Skip to content

972. Equal Rational Numbers 👎

Problem

Given two strings s and t, each of which represents a non-negative rational number, return true if and only if they represent the same number. The strings may use parentheses to denote the repeating part of the rational number.

A rational number can be represented using up to three parts: <IntegerPart>, <NonRepeatingPart>, and a <RepeatingPart>. The number will be represented in one of the following three ways:

  • <IntegerPart>
    • For example, 12, 0, and 123.
  • <IntegerPart><.><NonRepeatingPart>
    • For example, 0.5, 1., 2.12, and 123.0001.
  • <IntegerPart><.><NonRepeatingPart><(><RepeatingPart><)>
    • For example, 0.1(6), 1.(9), 123.00(1212).

The repeating portion of a decimal expansion is conventionally denoted within a pair of round brackets.
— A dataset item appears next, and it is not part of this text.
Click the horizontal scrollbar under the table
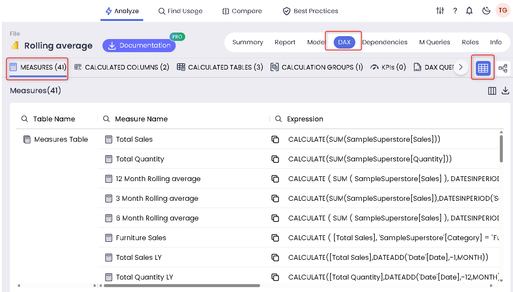 click(182, 285)
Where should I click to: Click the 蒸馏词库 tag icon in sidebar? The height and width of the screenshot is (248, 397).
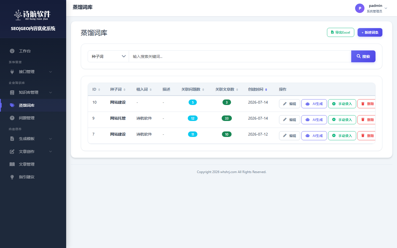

For example:

  • 1/6 = 0.16666666... = 0.1(6) = 0.1666(6) = 0.166(66).

 

Example 1:

Input: s = "0.(52)", t = "0.5(25)"
Output: true
Explanation: Because "0.(52)" represents 0.52525252..., and "0.5(25)" represents 0.52525252525..... , the strings represent the same number.

Example 2:

Input: s = "0.1666(6)", t = "0.166(66)"
Output: true

Example 3:

Input: s = "0.9(9)", t = "1."
Output: true
Explanation: "0.9(9)" represents 0.999999999... repeated forever, which equals 1.  [See this link for an explanation.]
"1." represents the number 1, which is formed correctly: (IntegerPart) = "1" and (NonRepeatingPart) = "".

 

Constraints:

  • Each part consists only of digits.
  • The <IntegerPart> does not have leading zeros (except for the zero itself).
  • 1 <= <IntegerPart>.length <= 4
  • 0 <= <NonRepeatingPart>.length <= 4
  • 1 <= <RepeatingPart>.length <= 4